For a law to compel buying of Made-In-Nigeria

Wed, Aug 26, 2020
By editor
4 MIN READ

Economy

CONSCIOUS of the nexus between thriving indigenous businesses and job creation amongst others, President Buhari has signed two Executive Orders – Executive Order 003 entitled “Support for Local Content in Public Procurement by the Federal Government” and Executive Order 005 entitled “Presidential Executive Order for Planning and Execution of Projects, Promoting of Nigerian Content in Contracts and Science, Engineering and Technology”.

Hitherto, Nigeria has only ever tried to bolster local content through the singular legislation that gave birth to the – Nigerian Oil and Gas Industry Content Development Act 2010 (NOGICDA). The president’s intervention through Executive Orders is a recognizable attempt to extend local content policy beyond the Oil and Gas industry to other sectors, thus translating the perceivable gains of indigenous businesses in that sector across other sectors of the Nigerian economy.

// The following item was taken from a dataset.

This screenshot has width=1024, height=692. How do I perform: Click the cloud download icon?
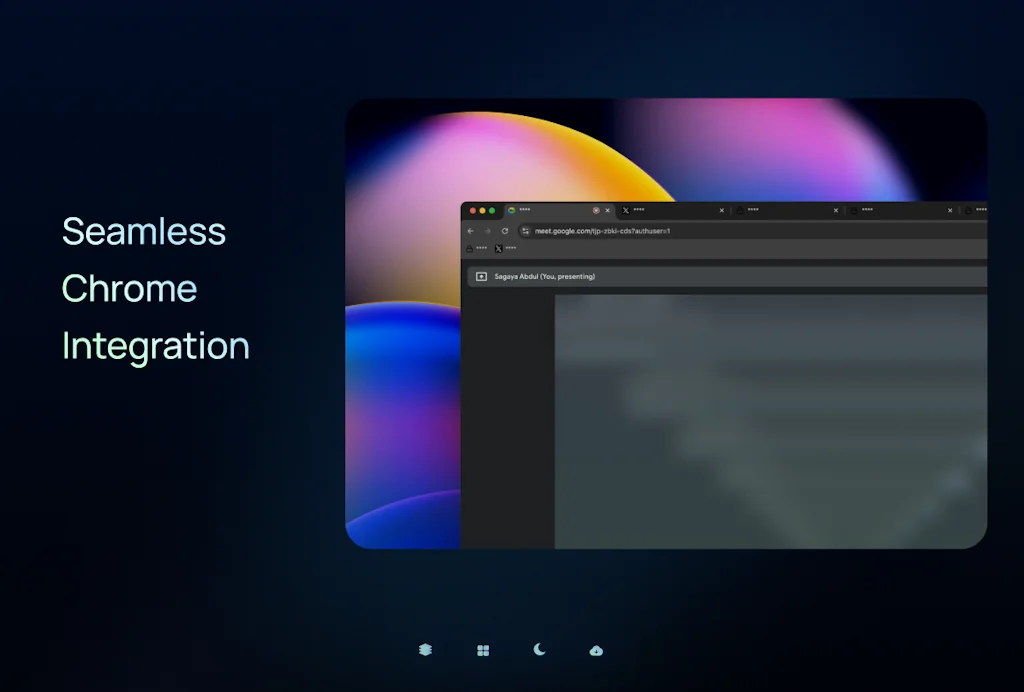tap(596, 651)
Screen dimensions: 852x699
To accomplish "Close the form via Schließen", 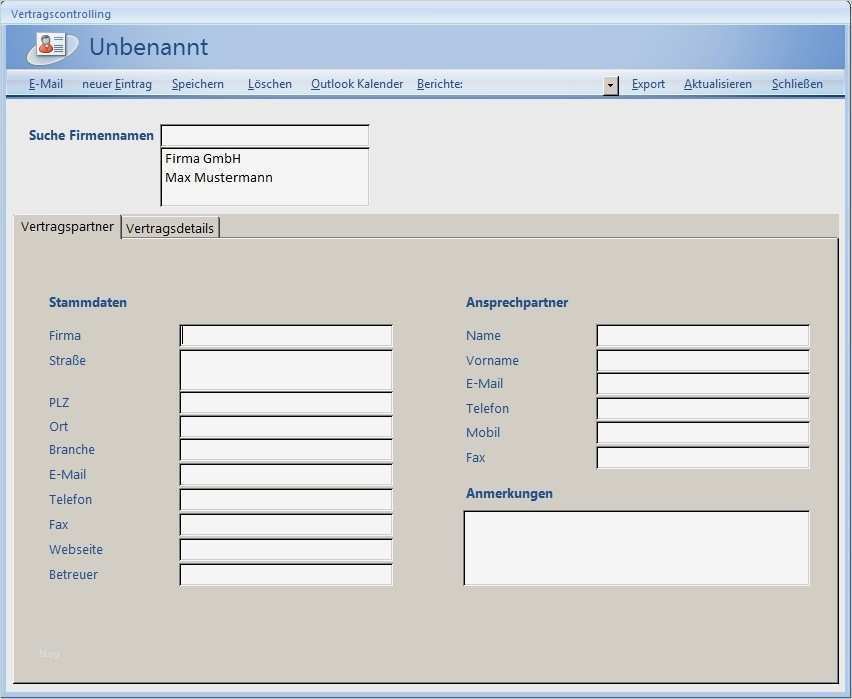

I will argue that ours is not a problem of lack of laws for indeed we could just by accepted procedural policy enforce the strengthening of indigenous businesses as has been done in other climes. Alas, what inhibits us is the spectre of a legion of laws mined with trapdoors that practicing public actor illusionists will always find during acts of escapism. At the height of the lockdown brought on by COVID – 19, arising from a proclamation by the president directing patronage of Made-in-Nigeria – the echo of the president’s voice was barely gone, when the Federal Executive Council approved a procurement contract of foreign products for the NPA!

The omnibus Local Content 2020 Bill presently going through the processes, like both Executive Orders –  Signpost: convenience, preference, desire – the continuance of when it’s okay by us we go local content mantra. Therein lies the crux of the matter – the ever present trapdoors for political actors and public officials to pervert laws at their whim and caprice.

There should be nothing discretional about strengthening our indigenous businesses. It should not even require laws for us to altruistically accept and propagate local content as it makes social, economic and political sense to do so. It is not the multiplicity or lack of laws or Executive Orders or guidance that ails us. It is the preponderance of magicians who wander around our public spaces. The trapdoors must be taken out entirely.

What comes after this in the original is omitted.